In the very onset of his presentation Professor Ahsan upheld the necessity of regulatory body in the microcredit and microinsurance sectors of Bangladesh. He observed that microcredit though did not face much difficulty to develop, but micro insurance is struggling to take the root. The apprehension of the poor about insurance owing to their lack of awareness and capital is the main reason attributed to it.
“Protecting the policy holders and fostering market innovations are the primary goals of a regulatory regime in the insurance context,” he observed, while referring regulation to a set of formal guidelines which are legally binding on regulatees and for which there is a functioning supervisory authority. Professor Ahsan in this context explained the ‘to be role’ of regulation in the sector.
He vividly depicted regulatory benchmarks. He categorized the regulation in two forms: formal and self-regulation, with his preference for the former. In terms of rigidity, he further categorized it in two other forms: prudential and non-prudential. He, however, told that insurance services may call for regulation and supervision, but not necessarily credit operations of the MFIs.
For effective regulation he upheld financial transparency, financial reporting standards, effective product design and reforms, cost-effectiveness and regulatory consensus; diversity of delivery channel, which call for “agnosticism in the organizational structure of micro insurance industry”; regulatory coordination; and sustainability and design of the subsidy regime.
Professor Ahsan provided a list of areas where micro insurance is active in the country to cover specific risks of the poor, the programs in most cases are implemented by the MFIs. In this context he mentioned the distinguishing features of between commercially driven insurance and pro-poor insurance operated by the MFIs.
While dwelling upon the regulatory framework in the country he said, “To date the regulation of the insurance industry in Bangladesh has largely been rudimentary. The new enactment replacing Insurance Act 1938 proved ineffective. The upcoming guidelines under consideration of the legislation, considers ‘insurance services of the MFIs as discretionary component.’
He proposed regulatory directives which include key goals of cost efficiency, financial viability and exclusivity. These include definition or workable interpretation of the concepts; simplicity of microinsurance products, criteria of the structure and products, eligibility for insurer, duration of coverage, life versus non-life products, institutional innovations, promoting exclusivity, guidelines to capital inadequacy, designing accumulation and investment of insurance fund, audit and supervision, and educating the regulator.

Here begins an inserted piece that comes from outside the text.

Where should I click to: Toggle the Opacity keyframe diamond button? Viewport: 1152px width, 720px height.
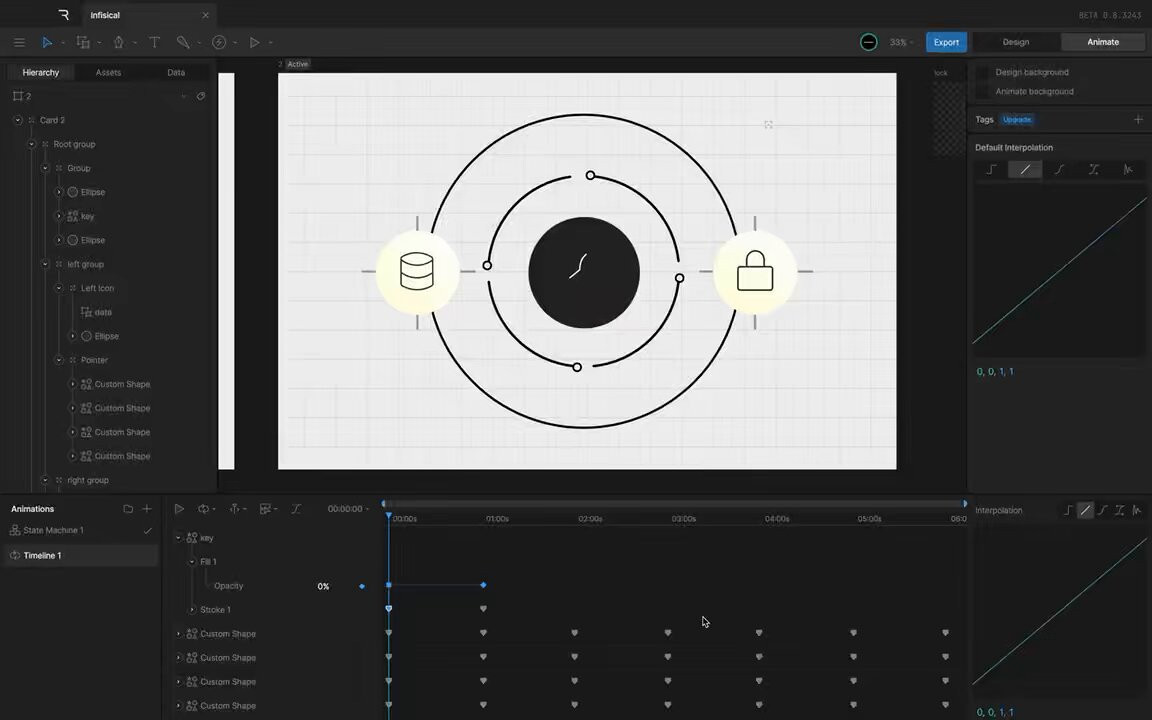362,586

In the conclusion he, for a suitable regulatory framework, emphasized on the issue of balancing the rigor of formal regulation and supervision so that innovation is not inhibited, efficiency and sustainability of the market and consistency in regulatory guidelines are ensured.
In the open session the participants, which include the former president of Bangladesh Insurance Association, Md Rafiqul Islam, former Secretary and incumbent Janata Bank Chairman, Shohel Chowdhury, Mr. Mosharraf Hossain Khan, Deputy Managing Director of PKSF, Dr. Mohammad Abdul Latif, Director (Research & Knowledge Management), Md. Fazlul Kader, General Manager, PKSF, Dr. Mosleh Uddin Sadeque, Director (Training & Administration), InM raised various issues, such as actuary, the rate of premium, and the regulatory body. They all opined for formal regulation for the country’s microinsurance.
Professor Khalily, in his concluding remark stated that the MFIs, who were practicing microinsurance for the poor, would play an instrumental role in the development and consolidation of the sector. Any regulation for microinsurance has to be framed in consultation with them.